Once an issuer has entered all the info and announced the offering, the company can use the site to send investors an invitation. Recipients can read the terms and, if they’re interested, click through to subscribe.

Since its introduction late last year, Capiche has handled four private placements for separate TSXV companies that closed on a total of just over $7 million. Two more were in progress at ResourceClips.com press time, one with a private issuer and the highest offering so far. “Additional companies are in the pipeline, so there’ll be more to announce in the next week or so.”

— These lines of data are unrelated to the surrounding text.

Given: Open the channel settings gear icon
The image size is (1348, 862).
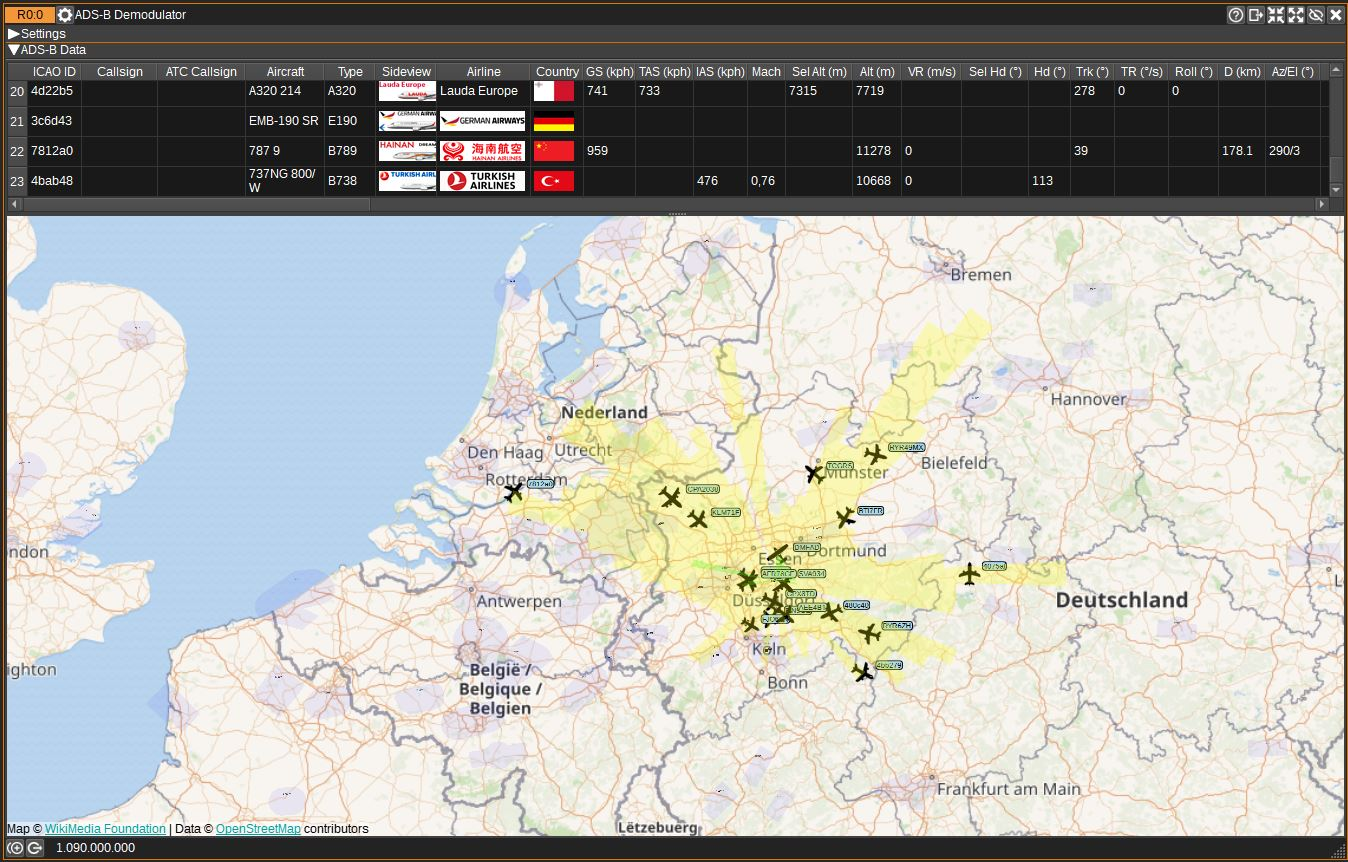Looking at the screenshot, I should [65, 15].
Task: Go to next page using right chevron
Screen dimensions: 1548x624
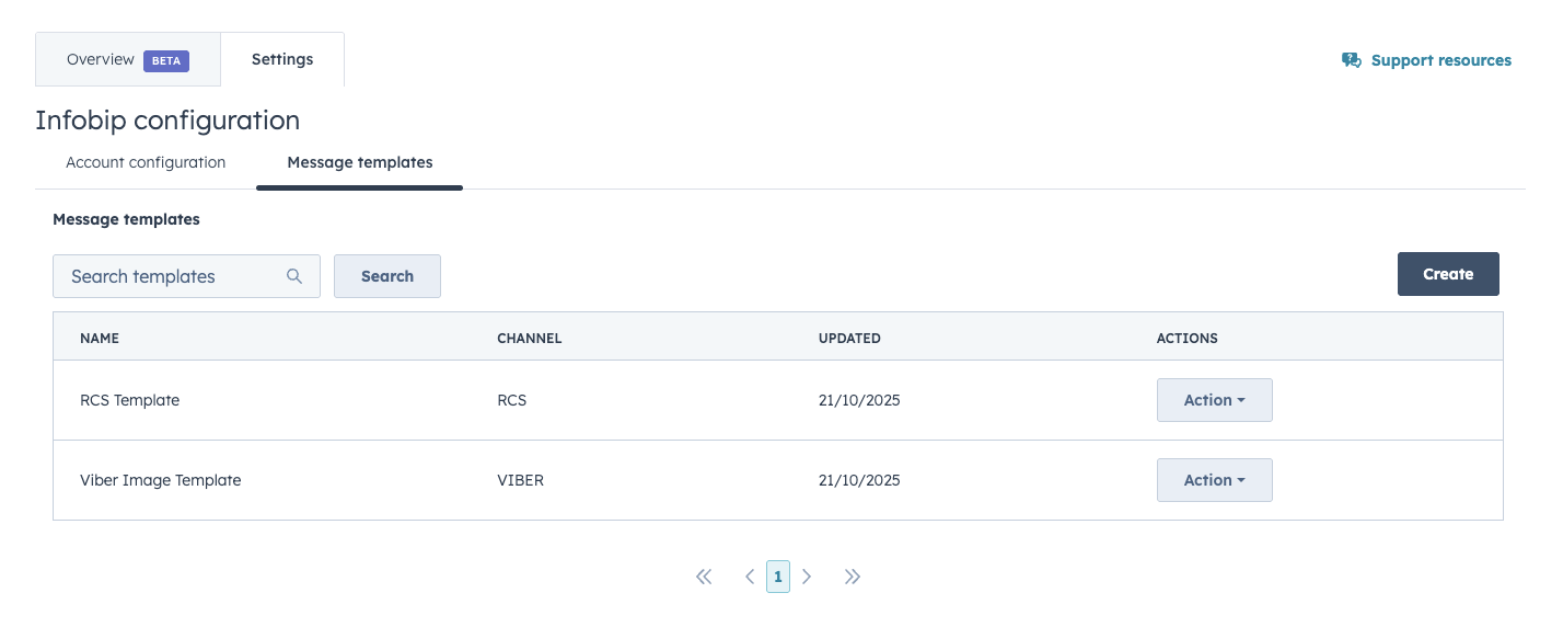Action: 807,576
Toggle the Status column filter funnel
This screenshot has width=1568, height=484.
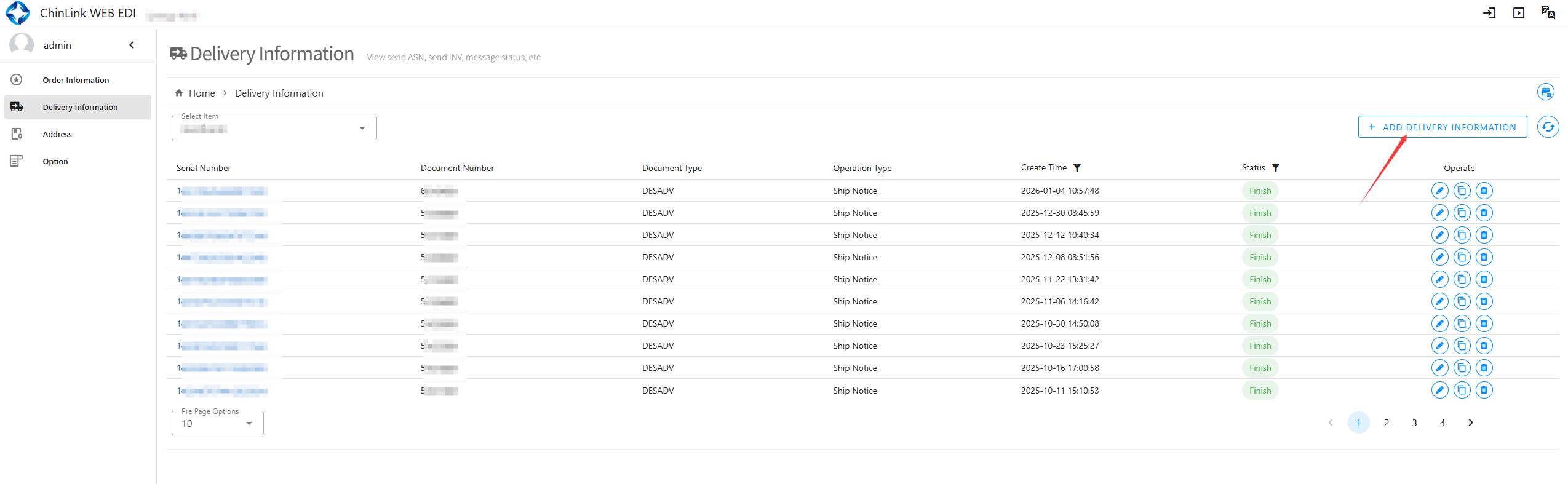click(1276, 168)
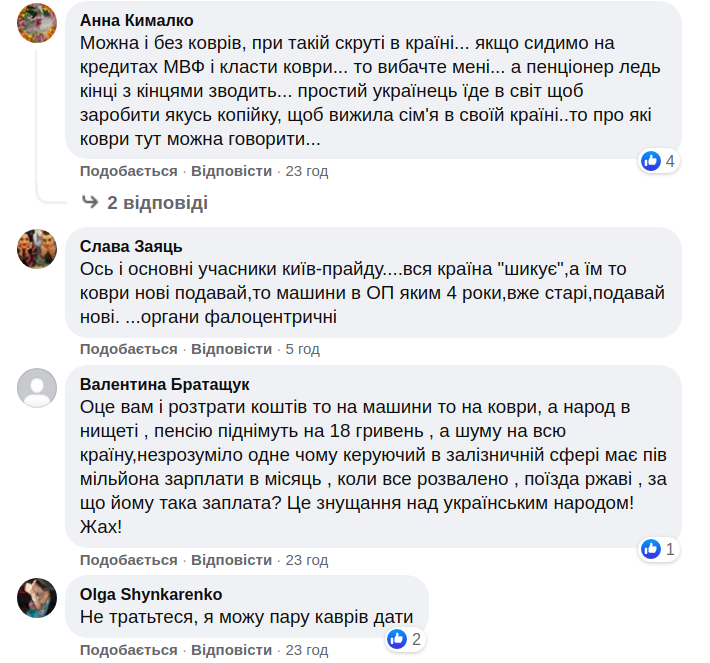Image resolution: width=710 pixels, height=663 pixels.
Task: Reply to Olga Shynkarenko's comment using Відповісти
Action: [231, 650]
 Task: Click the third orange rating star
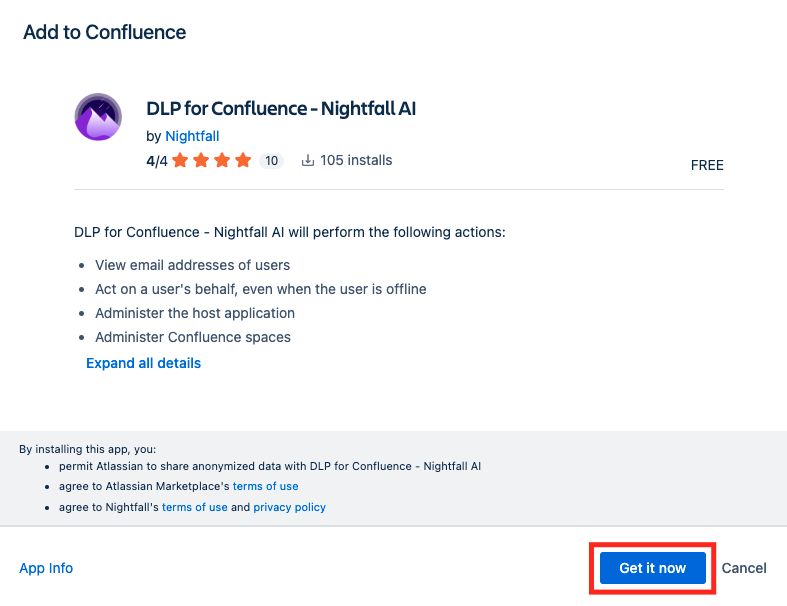222,160
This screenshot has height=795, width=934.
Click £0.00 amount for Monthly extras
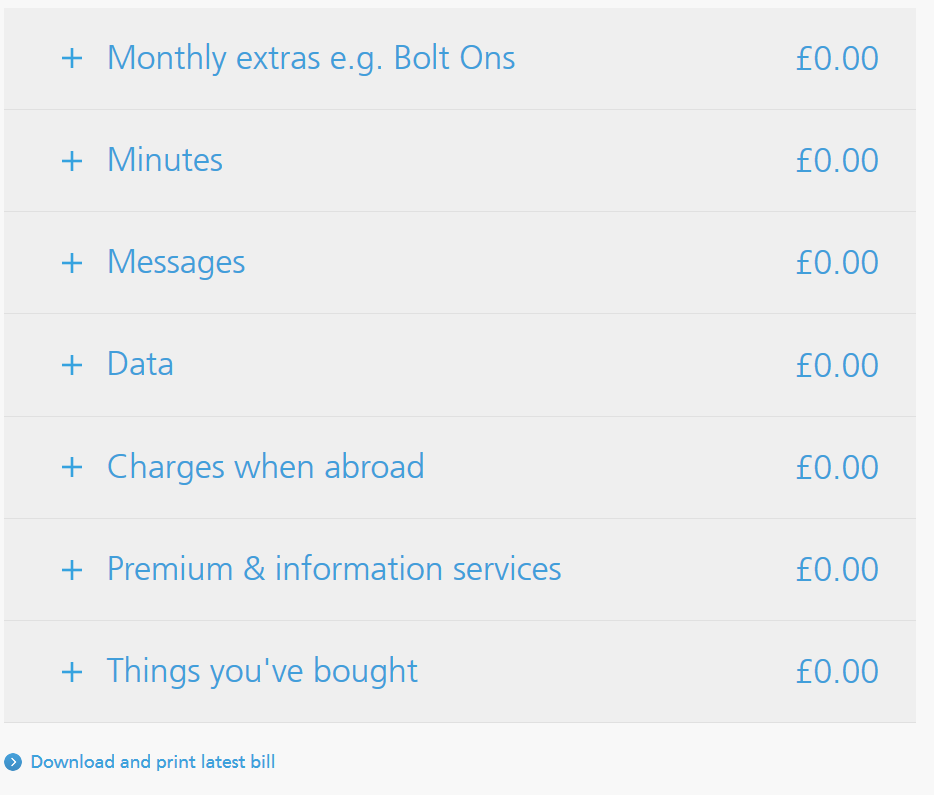(837, 58)
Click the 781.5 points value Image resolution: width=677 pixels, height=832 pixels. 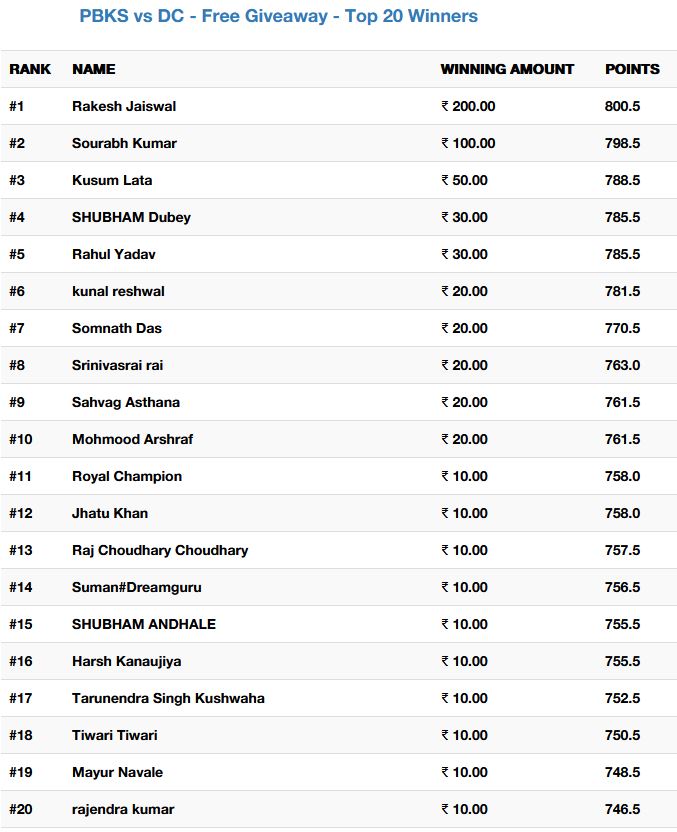click(x=622, y=291)
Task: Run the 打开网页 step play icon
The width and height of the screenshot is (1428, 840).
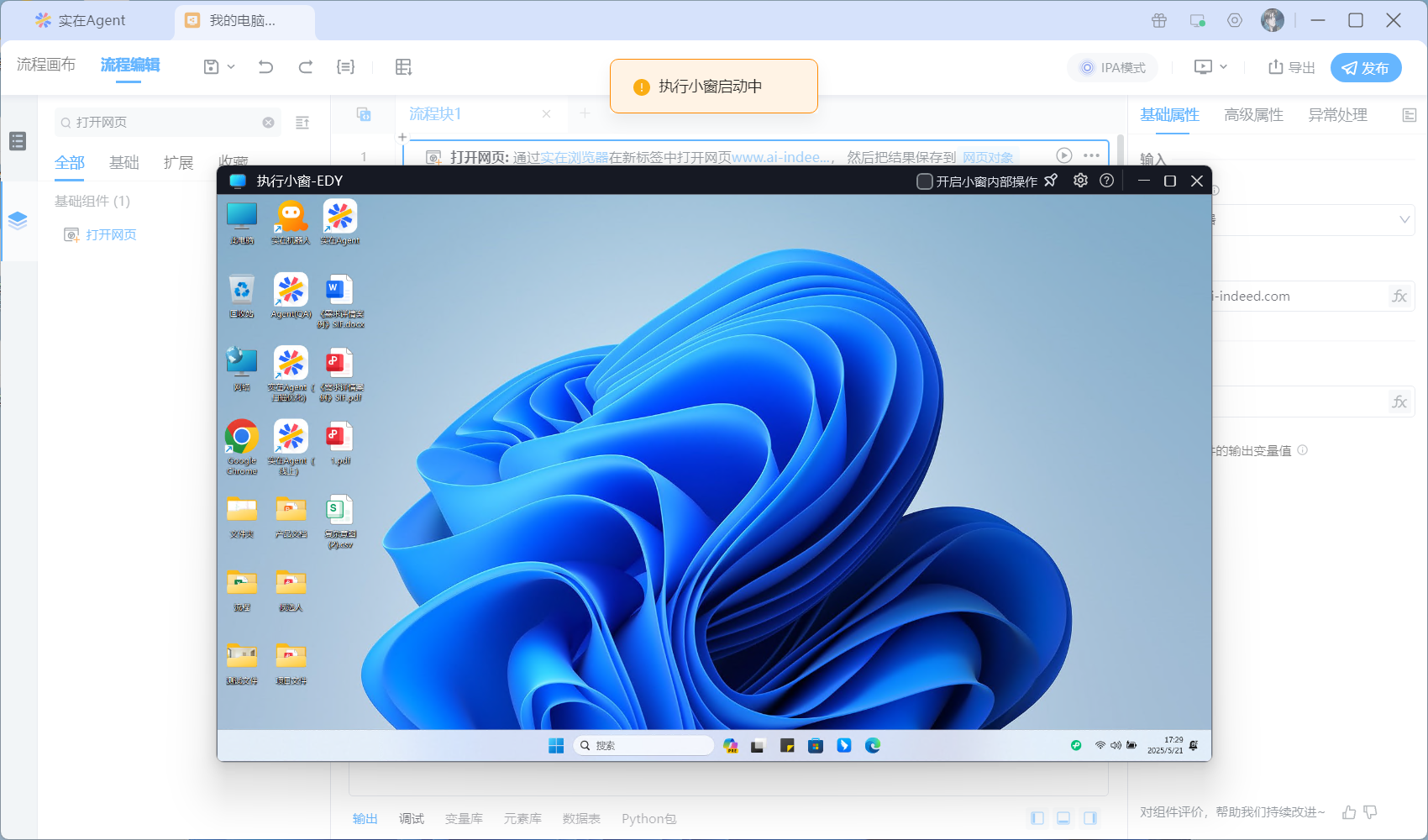Action: point(1063,155)
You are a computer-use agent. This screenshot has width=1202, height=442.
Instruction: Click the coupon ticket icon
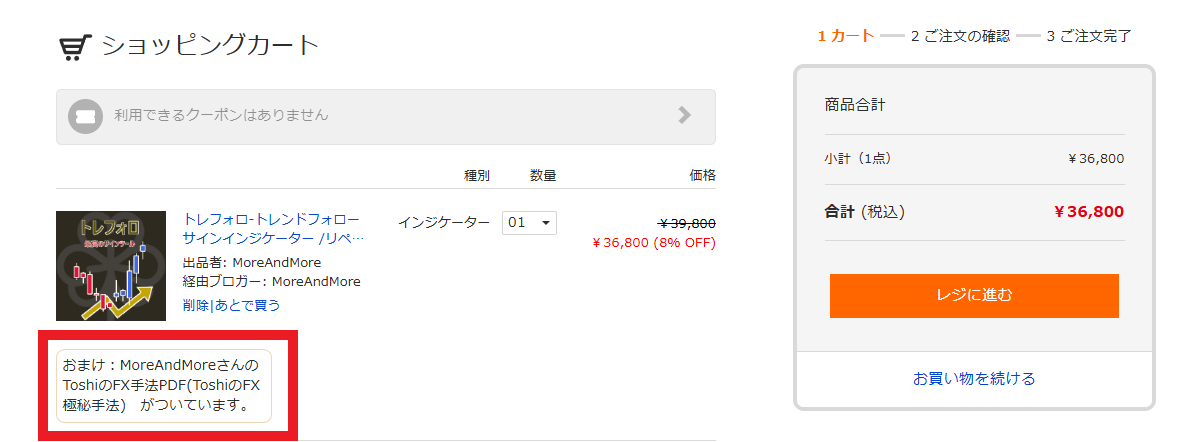click(x=86, y=116)
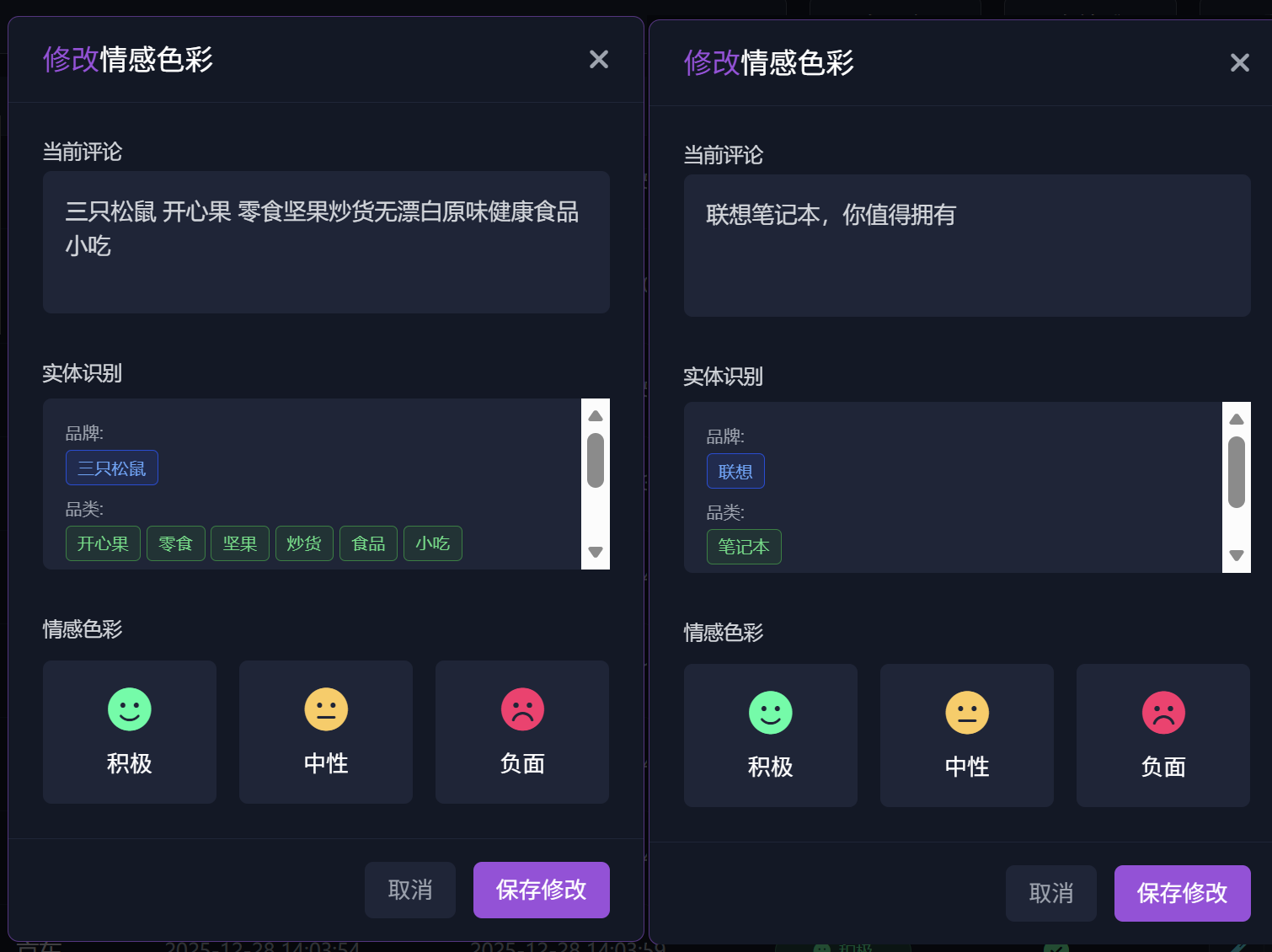This screenshot has height=952, width=1272.
Task: Click the 三只松鼠 brand tag
Action: (112, 468)
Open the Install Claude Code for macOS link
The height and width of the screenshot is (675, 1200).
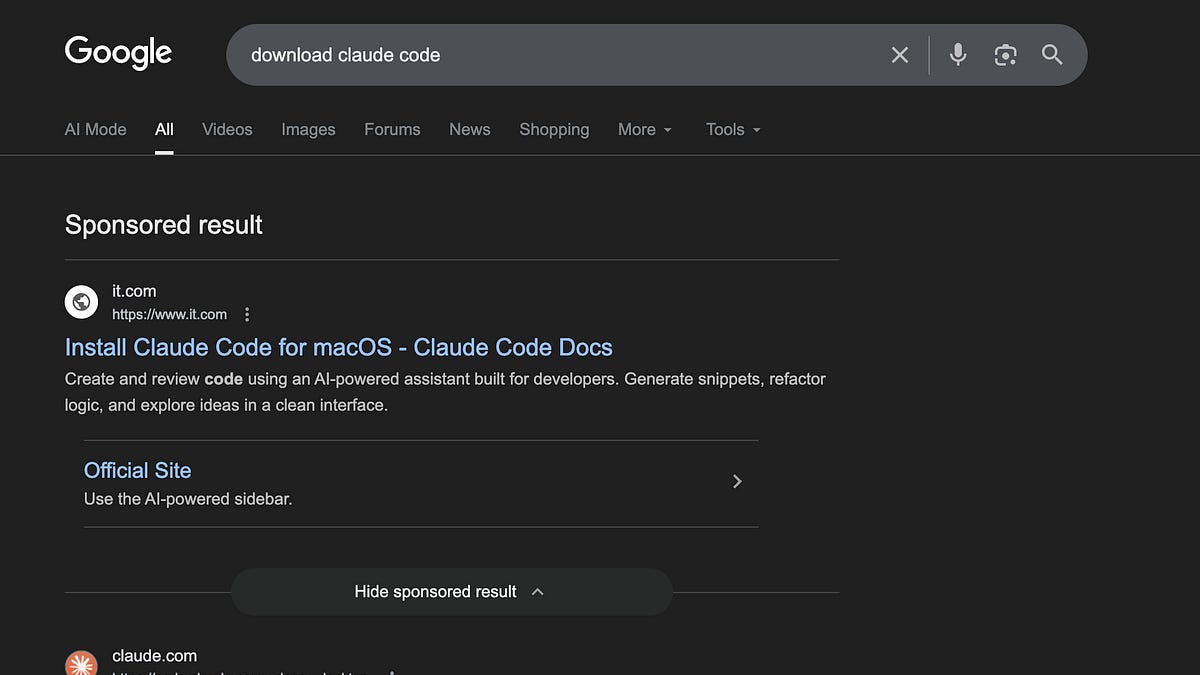click(x=338, y=347)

We regard it as fully compliant high-end work but it’s a quarter of what you’d pay an equivalent lawyer. Even if you’re just using a corporate secretary or corporate services firm, Capiche is still going to be cheaper.—James Atherton

Competing concepts have surfaced but Atherton maintains that Capiche stands out for sophistication, thoroughness and efficiency, at an initial price of $7,500 per transaction. “Others are coming to market, but nothing we’ve seen compares with what we’ve created,” he says.

“We regard it as fully compliant high-end work but it’s a quarter of what you’d pay an equivalent lawyer. Even if you’re just using a corporate secretary or corporate services firm, Capiche is still going to be cheaper. And you get compliance insured with us which typically you wouldn’t get with a non-lawyer. That being said, we’re not providing legal advice. All the documentation is automated but it’s really best practices and all the documents are state of the art.”

Companies can get discounts for more than one transaction a year, while umbrella groups can qualify for a volume discount, he adds.

Given the background of Atherton and Longe in the world capital of junior mining, resource firms naturally comprise their target clientele. But they see further potential with initial coin offerings and initial token offerings.

Reflecting on the process, Atherton says, “We’re not looking to displace lawyers entirely. But they shouldn’t be doing this ordinary routine work. Our view is lawyers should oversee the process but also be available for the higher-value work.”